In Hunt & Hunt v Mitchell Morgan Nominees the High Court went a long way towards clarifying when a claim is ‘apportionable’ under the apportionment legislation which is typical throughout Australia. The test is whether the loss arises from a failure to take reasonable care.

That case was about solicitors who prepared security documents for a lender which advanced money, secured by real estate, to people who turned out to be fraudsters. The security documentation was deficient and so the security could not be enforced against the real estate. That was a loss arising from a failure to take reasonable care. The solicitors were liable, but the High Court agreed that the claim was apportionable against the fraudsters who were ‘concurrent wrongdoers’ because, in terms of the legislation, they had also caused the loss. The loss was the lender’s inability to recover the amount of the loan.

In a recent NSW Court of Appeal case, a woman successfully sued her husband’s solicitors who had acted in the sale of the jointly-owned marital home following the breakdown of the marriage. The solicitors had paid all of the proceeds of sale to the husband, whereas some belonged to the wife, and the husband had refused to hand over her share.

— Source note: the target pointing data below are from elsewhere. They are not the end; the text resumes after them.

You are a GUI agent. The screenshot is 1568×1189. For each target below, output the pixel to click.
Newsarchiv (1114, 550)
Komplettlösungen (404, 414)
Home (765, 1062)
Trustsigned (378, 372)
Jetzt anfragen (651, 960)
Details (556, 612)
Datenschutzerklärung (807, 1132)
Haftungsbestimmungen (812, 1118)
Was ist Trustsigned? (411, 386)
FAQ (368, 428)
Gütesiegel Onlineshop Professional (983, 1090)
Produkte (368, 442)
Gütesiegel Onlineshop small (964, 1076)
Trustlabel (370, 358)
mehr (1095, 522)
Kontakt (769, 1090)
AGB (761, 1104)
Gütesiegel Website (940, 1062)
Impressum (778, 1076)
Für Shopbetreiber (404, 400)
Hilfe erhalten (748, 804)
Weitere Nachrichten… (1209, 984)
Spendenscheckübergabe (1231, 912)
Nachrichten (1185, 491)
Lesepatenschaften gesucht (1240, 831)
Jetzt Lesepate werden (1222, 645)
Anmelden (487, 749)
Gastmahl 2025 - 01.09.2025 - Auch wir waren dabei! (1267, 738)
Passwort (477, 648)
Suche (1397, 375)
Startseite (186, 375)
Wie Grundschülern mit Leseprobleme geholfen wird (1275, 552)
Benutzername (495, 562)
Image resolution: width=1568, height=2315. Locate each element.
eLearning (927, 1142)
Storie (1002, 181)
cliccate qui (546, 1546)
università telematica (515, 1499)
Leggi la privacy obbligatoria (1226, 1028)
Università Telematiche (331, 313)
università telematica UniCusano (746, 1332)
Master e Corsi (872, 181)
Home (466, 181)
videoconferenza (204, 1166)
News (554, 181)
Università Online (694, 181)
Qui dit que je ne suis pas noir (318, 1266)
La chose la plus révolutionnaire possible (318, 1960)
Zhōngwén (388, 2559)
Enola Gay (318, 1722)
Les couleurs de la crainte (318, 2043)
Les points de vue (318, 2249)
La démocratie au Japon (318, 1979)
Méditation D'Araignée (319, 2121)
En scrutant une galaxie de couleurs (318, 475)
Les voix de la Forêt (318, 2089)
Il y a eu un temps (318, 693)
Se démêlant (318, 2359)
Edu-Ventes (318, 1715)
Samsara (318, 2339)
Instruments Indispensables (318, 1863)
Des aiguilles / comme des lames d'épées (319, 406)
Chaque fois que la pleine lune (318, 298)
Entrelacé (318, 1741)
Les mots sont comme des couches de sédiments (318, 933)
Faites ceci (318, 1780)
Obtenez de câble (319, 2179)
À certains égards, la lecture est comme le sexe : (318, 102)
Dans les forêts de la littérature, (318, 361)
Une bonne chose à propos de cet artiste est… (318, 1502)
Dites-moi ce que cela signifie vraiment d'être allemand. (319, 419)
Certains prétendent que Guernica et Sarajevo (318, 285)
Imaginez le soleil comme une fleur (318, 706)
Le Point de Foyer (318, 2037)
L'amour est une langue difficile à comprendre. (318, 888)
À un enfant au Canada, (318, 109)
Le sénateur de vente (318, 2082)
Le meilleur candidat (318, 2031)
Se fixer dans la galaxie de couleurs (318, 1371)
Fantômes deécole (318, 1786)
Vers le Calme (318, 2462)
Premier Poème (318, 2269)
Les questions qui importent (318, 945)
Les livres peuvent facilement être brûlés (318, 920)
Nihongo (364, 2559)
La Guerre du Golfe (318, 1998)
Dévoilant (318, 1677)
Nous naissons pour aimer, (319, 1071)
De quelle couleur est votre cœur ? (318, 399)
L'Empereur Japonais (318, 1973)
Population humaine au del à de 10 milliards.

The Court decided that the claim against the solicitors was not apportionable against the husband because:

  • the loss caused by the solicitors (loss of the entitlement which the wife had to the proceeds of sale as a joint owner of the property) was different to the husband’s failure to pay the wife in accordance with an order made in the Family Court. So the husband had not caused the same loss, which is a prerequisite for apportionment;
  • in any case, the husband had not ‘caused’ the solicitors to fail in their duty to the wife;
  • the husband owed no duty of care to his wife and so had no liability to her for damages. It is inherent in the notion of ‘concurrent wrongdoer’ that the plaintiff has, or had, a good ‑ albeit not necessarily recoverable ‑ cause of action sounding in damages against the alleged concurrent wrongdoer.

In our view the first ground arguably conflicts with the High Court decision. The High Court found that, in effect, the loss was loss of the money, however described.

The third point is an interesting gloss on the apportionment legislation, but appears to be consistent with previous decisions.

Trajkovski v Simpson.

Two aspects of the apportionment legislation ‑ arising from a failure to take reasonable care and caused the damage or loss that is the subject of the claim ‑ continue to be explored on a case-by-case basis.